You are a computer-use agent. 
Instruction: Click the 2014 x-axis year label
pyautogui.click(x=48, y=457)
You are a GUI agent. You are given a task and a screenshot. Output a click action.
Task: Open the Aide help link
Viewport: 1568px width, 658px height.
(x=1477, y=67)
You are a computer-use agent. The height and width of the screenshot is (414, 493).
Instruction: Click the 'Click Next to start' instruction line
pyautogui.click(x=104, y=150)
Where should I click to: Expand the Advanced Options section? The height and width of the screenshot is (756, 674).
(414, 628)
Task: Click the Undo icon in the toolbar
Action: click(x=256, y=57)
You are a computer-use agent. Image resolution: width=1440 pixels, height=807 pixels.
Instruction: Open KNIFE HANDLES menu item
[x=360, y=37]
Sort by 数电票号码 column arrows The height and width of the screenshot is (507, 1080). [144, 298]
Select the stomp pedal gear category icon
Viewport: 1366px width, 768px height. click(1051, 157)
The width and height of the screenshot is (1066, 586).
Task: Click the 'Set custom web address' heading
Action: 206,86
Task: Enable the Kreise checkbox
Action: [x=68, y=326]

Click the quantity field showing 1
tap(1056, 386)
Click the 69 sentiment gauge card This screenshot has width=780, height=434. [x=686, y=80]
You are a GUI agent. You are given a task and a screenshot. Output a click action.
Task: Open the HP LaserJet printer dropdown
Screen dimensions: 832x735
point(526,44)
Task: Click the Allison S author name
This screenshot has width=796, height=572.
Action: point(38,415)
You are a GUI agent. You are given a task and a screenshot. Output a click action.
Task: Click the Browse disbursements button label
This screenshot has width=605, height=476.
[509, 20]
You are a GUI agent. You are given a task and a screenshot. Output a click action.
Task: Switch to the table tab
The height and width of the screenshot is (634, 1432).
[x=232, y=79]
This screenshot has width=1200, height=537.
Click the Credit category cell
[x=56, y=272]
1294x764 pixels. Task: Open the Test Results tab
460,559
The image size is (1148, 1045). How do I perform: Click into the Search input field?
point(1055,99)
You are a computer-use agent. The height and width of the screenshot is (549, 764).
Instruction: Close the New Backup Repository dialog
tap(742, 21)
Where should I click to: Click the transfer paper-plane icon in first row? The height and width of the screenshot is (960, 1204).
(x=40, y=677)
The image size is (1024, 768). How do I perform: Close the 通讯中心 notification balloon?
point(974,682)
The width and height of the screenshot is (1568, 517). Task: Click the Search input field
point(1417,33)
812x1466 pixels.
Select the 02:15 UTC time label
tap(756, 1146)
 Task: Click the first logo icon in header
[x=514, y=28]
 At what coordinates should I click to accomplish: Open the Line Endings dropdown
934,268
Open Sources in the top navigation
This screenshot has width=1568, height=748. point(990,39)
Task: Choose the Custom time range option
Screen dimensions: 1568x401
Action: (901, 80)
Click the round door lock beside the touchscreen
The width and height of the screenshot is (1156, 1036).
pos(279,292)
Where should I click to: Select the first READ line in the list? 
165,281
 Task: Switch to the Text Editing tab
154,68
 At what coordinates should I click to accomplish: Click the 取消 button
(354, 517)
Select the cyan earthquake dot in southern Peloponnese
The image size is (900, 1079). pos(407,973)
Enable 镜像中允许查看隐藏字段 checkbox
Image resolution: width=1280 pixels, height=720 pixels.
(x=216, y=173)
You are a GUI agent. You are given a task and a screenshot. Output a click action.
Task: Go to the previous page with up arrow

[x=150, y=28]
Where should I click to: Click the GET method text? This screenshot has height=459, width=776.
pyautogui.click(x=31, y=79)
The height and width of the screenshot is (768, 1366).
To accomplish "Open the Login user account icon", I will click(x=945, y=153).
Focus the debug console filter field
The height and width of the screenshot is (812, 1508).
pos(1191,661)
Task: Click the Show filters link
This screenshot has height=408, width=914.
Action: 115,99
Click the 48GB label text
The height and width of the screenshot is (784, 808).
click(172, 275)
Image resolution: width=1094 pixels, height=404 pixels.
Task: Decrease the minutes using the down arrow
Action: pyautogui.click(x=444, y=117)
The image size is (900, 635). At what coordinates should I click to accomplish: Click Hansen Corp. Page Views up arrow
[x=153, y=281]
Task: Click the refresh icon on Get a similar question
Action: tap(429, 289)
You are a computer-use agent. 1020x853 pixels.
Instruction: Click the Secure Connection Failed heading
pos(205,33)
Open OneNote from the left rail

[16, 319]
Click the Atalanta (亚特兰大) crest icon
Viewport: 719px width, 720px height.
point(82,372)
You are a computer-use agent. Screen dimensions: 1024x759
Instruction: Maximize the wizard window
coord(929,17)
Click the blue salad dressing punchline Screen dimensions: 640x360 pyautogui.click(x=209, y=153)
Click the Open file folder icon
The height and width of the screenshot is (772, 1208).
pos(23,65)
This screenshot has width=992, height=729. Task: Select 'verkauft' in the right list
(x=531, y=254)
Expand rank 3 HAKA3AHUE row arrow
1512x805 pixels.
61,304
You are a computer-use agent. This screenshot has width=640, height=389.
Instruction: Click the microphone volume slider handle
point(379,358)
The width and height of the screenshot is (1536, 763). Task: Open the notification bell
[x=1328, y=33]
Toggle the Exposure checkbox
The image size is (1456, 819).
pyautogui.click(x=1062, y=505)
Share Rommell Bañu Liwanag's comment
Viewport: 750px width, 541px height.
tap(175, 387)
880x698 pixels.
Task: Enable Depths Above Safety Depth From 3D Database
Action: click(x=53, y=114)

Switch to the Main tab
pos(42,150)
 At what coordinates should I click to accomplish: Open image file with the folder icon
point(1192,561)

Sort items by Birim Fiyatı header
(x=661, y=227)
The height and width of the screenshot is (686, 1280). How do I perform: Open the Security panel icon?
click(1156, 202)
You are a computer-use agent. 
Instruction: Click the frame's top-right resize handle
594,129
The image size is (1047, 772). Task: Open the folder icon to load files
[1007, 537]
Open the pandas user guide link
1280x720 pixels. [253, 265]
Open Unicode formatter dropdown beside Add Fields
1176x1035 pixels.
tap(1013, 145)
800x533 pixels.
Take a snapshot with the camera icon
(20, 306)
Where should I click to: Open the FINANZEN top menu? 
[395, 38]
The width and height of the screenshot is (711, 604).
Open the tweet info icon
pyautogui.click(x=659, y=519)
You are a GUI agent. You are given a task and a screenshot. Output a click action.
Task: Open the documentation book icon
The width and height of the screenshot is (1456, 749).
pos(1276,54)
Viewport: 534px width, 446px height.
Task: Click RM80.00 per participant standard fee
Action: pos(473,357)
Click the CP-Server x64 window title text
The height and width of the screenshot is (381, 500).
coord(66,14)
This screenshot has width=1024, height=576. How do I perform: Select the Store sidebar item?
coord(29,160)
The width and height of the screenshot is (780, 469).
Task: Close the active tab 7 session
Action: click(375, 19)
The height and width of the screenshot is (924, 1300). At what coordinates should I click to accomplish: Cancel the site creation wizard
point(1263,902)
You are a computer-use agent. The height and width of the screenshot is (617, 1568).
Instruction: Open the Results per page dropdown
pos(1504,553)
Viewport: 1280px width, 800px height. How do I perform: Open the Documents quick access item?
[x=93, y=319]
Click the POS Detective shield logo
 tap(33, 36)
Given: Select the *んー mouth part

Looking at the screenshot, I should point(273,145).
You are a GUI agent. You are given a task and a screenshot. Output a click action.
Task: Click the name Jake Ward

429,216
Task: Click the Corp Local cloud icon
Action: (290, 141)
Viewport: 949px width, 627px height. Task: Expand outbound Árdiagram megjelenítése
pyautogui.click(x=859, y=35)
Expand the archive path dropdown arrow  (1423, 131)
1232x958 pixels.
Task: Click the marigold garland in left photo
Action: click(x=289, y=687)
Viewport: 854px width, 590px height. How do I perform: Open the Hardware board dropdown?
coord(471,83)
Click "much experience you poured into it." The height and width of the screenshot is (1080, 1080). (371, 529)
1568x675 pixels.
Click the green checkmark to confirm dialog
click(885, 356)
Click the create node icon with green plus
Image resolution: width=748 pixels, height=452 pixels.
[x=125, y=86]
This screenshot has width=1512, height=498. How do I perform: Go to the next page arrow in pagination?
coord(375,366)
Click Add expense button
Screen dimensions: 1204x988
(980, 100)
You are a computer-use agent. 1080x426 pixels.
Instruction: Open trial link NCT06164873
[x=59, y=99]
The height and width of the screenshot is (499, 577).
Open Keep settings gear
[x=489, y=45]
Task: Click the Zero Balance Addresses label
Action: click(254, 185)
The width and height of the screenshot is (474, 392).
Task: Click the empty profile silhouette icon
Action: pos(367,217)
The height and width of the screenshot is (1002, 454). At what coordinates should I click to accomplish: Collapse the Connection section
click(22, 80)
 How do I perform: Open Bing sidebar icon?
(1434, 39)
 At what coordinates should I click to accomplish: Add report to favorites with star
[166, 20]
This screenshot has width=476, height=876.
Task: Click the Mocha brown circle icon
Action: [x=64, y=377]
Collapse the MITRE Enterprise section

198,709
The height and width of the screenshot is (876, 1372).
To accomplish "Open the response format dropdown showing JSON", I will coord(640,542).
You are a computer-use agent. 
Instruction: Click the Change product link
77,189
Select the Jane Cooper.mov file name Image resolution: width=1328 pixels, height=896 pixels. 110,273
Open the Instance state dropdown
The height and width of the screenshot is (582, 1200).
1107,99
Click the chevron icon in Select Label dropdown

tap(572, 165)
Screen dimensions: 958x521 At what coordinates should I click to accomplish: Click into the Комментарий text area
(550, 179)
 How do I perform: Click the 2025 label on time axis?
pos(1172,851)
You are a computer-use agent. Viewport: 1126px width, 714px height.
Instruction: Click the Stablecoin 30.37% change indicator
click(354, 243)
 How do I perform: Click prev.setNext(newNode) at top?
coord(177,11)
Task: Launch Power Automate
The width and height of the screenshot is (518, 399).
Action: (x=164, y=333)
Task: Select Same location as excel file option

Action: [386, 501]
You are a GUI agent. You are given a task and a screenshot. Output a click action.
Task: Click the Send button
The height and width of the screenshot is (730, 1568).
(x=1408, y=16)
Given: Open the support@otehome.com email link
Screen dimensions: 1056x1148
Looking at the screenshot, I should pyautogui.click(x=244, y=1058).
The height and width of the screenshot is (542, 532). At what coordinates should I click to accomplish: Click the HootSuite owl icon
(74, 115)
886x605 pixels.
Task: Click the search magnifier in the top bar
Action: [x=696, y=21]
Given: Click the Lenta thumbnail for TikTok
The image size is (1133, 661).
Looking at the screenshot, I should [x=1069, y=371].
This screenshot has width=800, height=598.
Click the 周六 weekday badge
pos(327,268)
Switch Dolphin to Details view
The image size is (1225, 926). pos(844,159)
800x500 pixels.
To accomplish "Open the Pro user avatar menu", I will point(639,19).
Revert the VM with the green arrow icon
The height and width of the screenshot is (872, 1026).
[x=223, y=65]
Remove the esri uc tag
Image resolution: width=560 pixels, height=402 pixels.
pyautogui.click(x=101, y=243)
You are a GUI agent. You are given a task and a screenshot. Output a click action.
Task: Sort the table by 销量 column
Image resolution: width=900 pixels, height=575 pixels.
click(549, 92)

____________

In the lines from the line with "1568x675 pixels." up to and including the line with "[x=125, y=86]", switch "green" to "red" and write out those lines with nothing else changed.

1568x675 pixels.
Click the red checkmark to confirm dialog
click(885, 356)
Click the create node icon with red plus
Image resolution: width=748 pixels, height=452 pixels.
[x=125, y=86]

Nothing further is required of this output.